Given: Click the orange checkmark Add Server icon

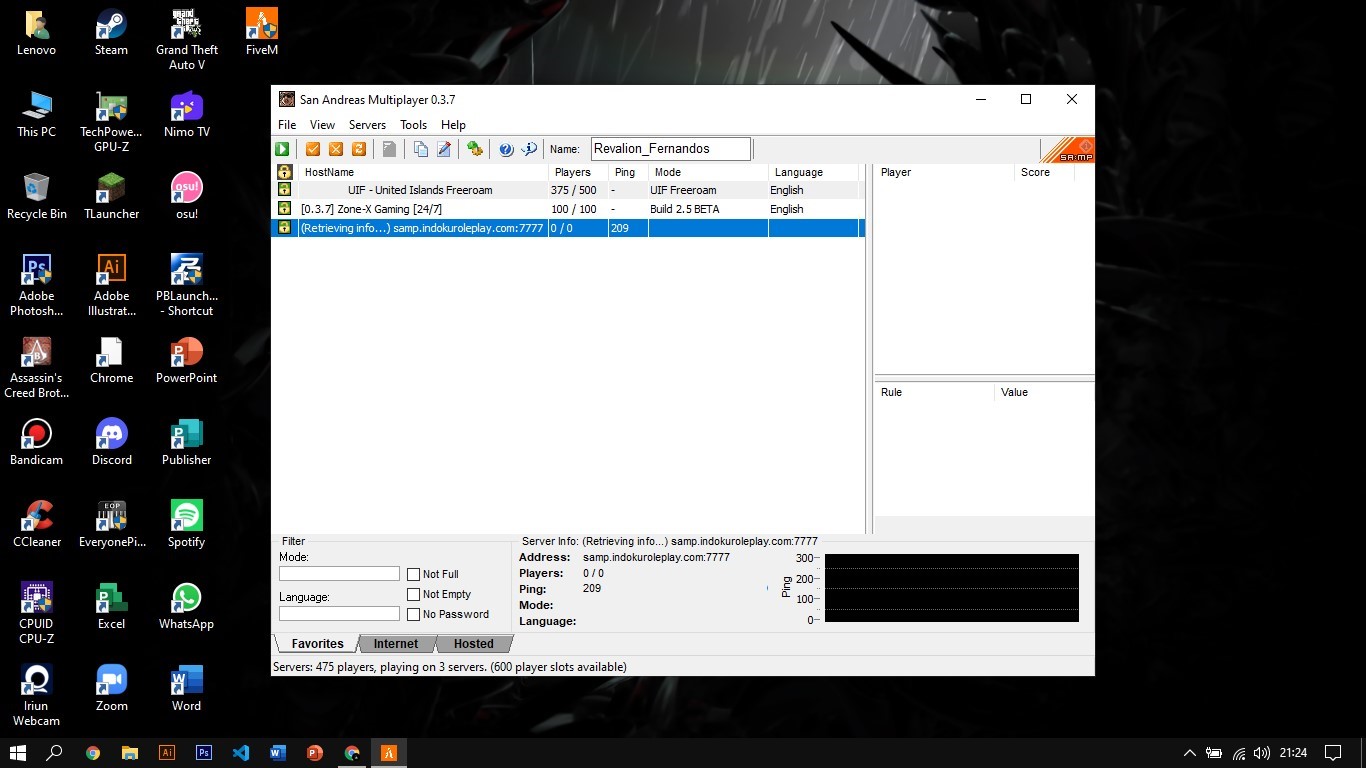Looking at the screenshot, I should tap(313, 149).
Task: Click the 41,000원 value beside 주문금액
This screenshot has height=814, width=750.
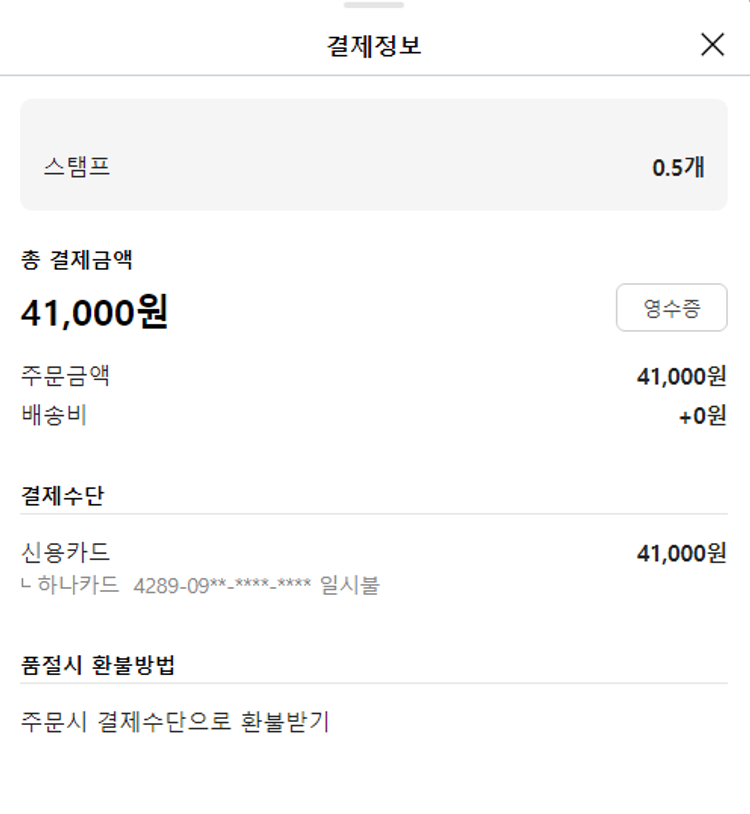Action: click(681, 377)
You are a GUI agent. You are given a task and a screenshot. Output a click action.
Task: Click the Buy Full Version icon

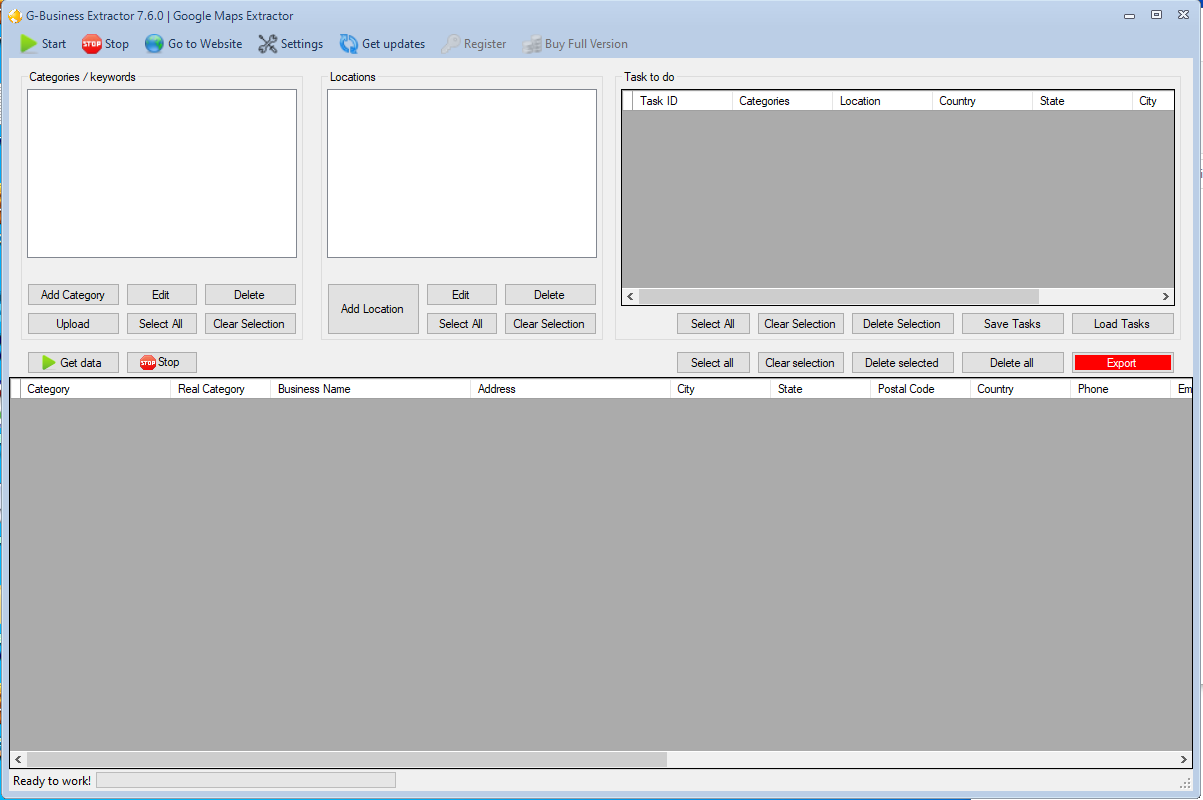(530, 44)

# # # # # # #

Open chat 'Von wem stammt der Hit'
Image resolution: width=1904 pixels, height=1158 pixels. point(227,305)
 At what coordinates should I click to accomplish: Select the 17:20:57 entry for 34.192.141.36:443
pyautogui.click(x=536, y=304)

# # # # # # #

Given task: Arrange the lines as a JSON list of strings, one per line and without blank lines, beginning with the line that contains "Open chat 'Von wem stammt der Hit'" and continuing through the line that contains "pyautogui.click(x=536, y=304)".

Result:
[
  "Open chat 'Von wem stammt der Hit'",
  "Image resolution: width=1904 pixels, height=1158 pixels. point(227,305)",
  " At what coordinates should I click to accomplish: Select the 17:20:57 entry for 34.192.141.36:443",
  "pyautogui.click(x=536, y=304)"
]